■ **Task to carry out**:
Copy all of the material below word for word, keeping every line unchanged and in the same order.

■ **Information given**:
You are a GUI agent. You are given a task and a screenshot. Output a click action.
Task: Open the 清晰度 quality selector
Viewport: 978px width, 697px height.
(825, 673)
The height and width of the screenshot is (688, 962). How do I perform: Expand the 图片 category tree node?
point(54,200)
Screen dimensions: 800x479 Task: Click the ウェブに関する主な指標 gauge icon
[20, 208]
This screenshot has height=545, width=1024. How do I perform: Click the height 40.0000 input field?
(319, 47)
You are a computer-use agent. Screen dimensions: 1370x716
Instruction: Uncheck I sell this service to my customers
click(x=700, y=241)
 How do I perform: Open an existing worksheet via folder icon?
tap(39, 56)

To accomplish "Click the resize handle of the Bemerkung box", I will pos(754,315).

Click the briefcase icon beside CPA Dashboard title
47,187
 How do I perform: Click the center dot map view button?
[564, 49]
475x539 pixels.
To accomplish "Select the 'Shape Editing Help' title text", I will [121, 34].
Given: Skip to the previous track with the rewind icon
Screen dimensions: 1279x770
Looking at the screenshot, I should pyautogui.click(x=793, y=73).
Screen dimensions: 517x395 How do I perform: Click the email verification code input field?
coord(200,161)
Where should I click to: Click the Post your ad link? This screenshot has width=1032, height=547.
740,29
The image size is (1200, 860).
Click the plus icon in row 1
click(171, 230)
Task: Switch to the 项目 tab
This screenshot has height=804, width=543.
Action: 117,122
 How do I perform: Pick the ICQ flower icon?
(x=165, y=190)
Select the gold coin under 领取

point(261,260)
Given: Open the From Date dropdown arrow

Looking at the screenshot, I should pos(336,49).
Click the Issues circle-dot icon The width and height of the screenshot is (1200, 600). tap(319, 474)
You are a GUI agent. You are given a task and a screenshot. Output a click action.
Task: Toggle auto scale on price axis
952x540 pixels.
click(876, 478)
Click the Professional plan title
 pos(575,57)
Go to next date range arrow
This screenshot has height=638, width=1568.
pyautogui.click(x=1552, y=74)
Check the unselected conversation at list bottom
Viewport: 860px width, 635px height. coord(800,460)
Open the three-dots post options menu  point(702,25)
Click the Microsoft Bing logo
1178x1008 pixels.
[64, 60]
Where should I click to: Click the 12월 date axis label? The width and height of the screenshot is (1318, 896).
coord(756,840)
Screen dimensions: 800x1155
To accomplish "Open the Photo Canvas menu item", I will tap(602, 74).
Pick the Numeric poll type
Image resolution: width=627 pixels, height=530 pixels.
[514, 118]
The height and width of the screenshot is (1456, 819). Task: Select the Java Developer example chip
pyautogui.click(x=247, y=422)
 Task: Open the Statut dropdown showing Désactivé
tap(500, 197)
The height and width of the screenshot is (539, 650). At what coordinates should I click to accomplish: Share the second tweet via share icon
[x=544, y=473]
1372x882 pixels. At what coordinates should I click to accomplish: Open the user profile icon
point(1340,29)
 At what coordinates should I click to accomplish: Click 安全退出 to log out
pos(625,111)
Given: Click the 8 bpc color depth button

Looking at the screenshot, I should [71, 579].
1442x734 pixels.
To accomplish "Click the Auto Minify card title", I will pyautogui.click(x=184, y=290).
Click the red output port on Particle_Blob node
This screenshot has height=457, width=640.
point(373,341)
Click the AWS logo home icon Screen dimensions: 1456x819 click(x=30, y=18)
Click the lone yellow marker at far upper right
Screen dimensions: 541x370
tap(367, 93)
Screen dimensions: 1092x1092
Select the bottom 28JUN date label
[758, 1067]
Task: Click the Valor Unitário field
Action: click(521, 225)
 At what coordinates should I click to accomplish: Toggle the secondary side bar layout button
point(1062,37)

■ **Finished task**:
You are a GUI agent. You are given a task and a screenshot. Output a click action.
Task: Open the 清晰度 quality selector
Viewport: 978px width, 697px height.
(825, 673)
The height and width of the screenshot is (688, 962). How do I perform: Expand the 图片 category tree node?
point(54,200)
Screen dimensions: 800x479 Task: Click the ウェブに関する主な指標 gauge icon
[20, 208]
This screenshot has height=545, width=1024. How do I perform: Click the height 40.0000 input field?
(319, 47)
You are a computer-use agent. Screen dimensions: 1370x716
Instruction: Uncheck I sell this service to my customers
click(x=700, y=241)
 How do I perform: Open an existing worksheet via folder icon?
tap(39, 56)

To accomplish "Click the resize handle of the Bemerkung box", I will pos(754,315).

Click the briefcase icon beside CPA Dashboard title
47,187
 How do I perform: Click the center dot map view button?
[564, 49]
475x539 pixels.
To accomplish "Select the 'Shape Editing Help' title text", I will [121, 34].
Given: Skip to the previous track with the rewind icon
Screen dimensions: 1279x770
Looking at the screenshot, I should pyautogui.click(x=793, y=73).
Screen dimensions: 517x395 How do I perform: Click the email verification code input field?
coord(200,161)
Where should I click to: Click the Post your ad link? This screenshot has width=1032, height=547.
740,29
The image size is (1200, 860).
Click the plus icon in row 1
click(171, 230)
Task: Switch to the 项目 tab
This screenshot has height=804, width=543.
Action: 117,122
 How do I perform: Pick the ICQ flower icon?
(x=165, y=190)
Select the gold coin under 领取

point(261,260)
Given: Open the From Date dropdown arrow

Looking at the screenshot, I should pos(336,49).
Click the Issues circle-dot icon The width and height of the screenshot is (1200, 600). tap(319, 474)
You are a GUI agent. You are given a task and a screenshot. Output a click action.
Task: Toggle auto scale on price axis
952x540 pixels.
click(876, 478)
Click the Professional plan title
 pos(575,57)
Go to next date range arrow
This screenshot has height=638, width=1568.
pyautogui.click(x=1552, y=74)
Check the unselected conversation at list bottom
Viewport: 860px width, 635px height. coord(800,460)
Open the three-dots post options menu  point(702,25)
Click the Microsoft Bing logo
1178x1008 pixels.
[64, 60]
Where should I click to: Click the 12월 date axis label? The width and height of the screenshot is (1318, 896).
coord(756,840)
Screen dimensions: 800x1155
To accomplish "Open the Photo Canvas menu item", I will tap(602, 74).
Pick the Numeric poll type
Image resolution: width=627 pixels, height=530 pixels.
[514, 118]
The height and width of the screenshot is (1456, 819). Task: Select the Java Developer example chip
pyautogui.click(x=247, y=422)
 Task: Open the Statut dropdown showing Désactivé
tap(500, 197)
The height and width of the screenshot is (539, 650). At what coordinates should I click to accomplish: Share the second tweet via share icon
[x=544, y=473]
1372x882 pixels. At what coordinates should I click to accomplish: Open the user profile icon
point(1340,29)
 At what coordinates should I click to accomplish: Click 安全退出 to log out
pos(625,111)
Given: Click the 8 bpc color depth button

Looking at the screenshot, I should [71, 579].
1442x734 pixels.
To accomplish "Click the Auto Minify card title", I will pyautogui.click(x=184, y=290).
Click the red output port on Particle_Blob node
This screenshot has height=457, width=640.
point(373,341)
Click the AWS logo home icon Screen dimensions: 1456x819 click(x=30, y=18)
Click the lone yellow marker at far upper right
Screen dimensions: 541x370
tap(367, 93)
Screen dimensions: 1092x1092
Select the bottom 28JUN date label
[758, 1067]
Task: Click the Valor Unitário field
Action: click(521, 225)
 At what coordinates should I click to accomplish: Toggle the secondary side bar layout button
point(1062,37)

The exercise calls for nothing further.